(Data entries)
###
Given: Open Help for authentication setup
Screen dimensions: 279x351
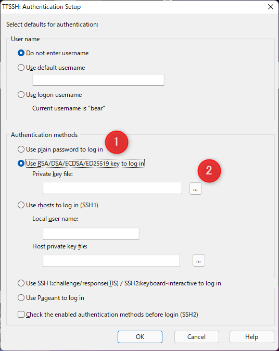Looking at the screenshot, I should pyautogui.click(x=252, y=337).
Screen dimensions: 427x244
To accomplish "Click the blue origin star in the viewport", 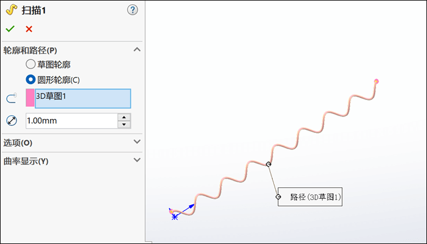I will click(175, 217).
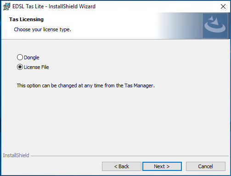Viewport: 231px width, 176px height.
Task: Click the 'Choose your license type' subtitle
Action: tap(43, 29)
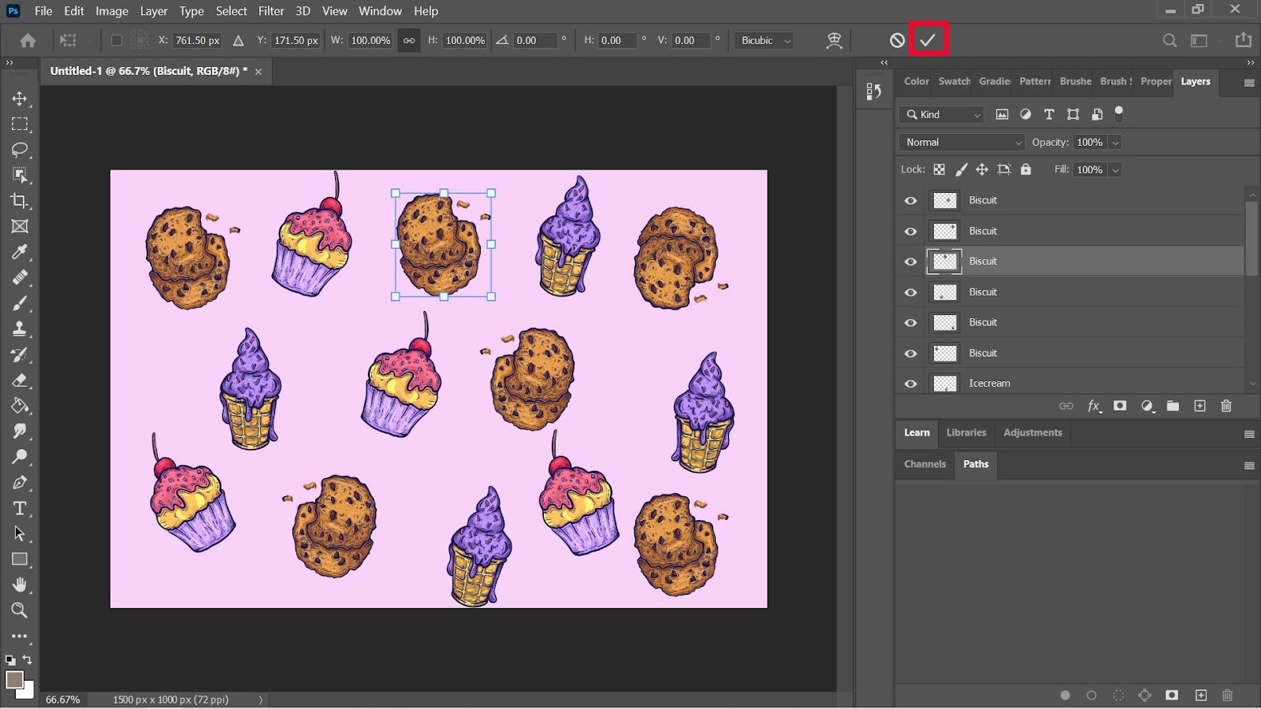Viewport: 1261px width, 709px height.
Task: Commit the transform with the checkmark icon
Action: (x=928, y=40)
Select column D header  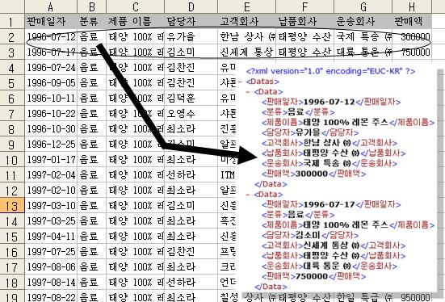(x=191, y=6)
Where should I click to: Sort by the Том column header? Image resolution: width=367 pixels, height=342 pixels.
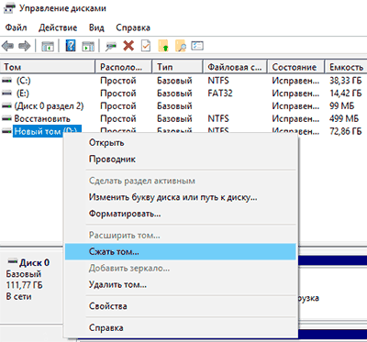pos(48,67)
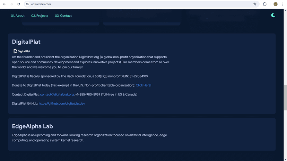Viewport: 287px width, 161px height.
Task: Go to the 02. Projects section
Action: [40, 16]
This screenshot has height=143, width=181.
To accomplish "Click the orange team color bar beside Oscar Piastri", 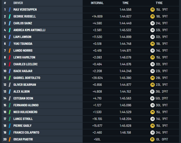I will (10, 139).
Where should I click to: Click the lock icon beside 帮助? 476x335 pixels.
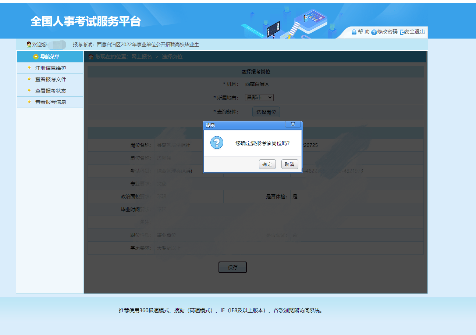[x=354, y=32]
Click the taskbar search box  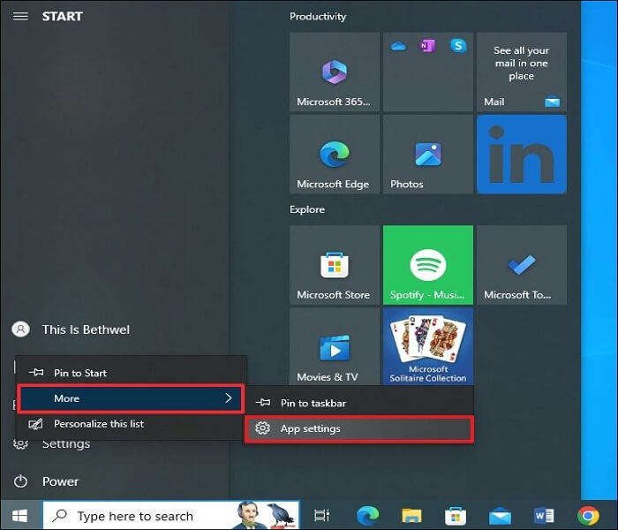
###
Exercise requirements
From the line with "Where should I click to: Sort" up to and including the line with "This screenshot has height=143, width=181." above, retype every line exactly and nothing more; leave out the pictures.

Your solution
Where should I click to: Sort by the Том column header? Image resolution: width=367 pixels, height=342 pixels.
pos(48,67)
Viewport: 287px width, 161px height.
Task: Go to the 02. Projects section
Action: [40, 16]
This screenshot has height=143, width=181.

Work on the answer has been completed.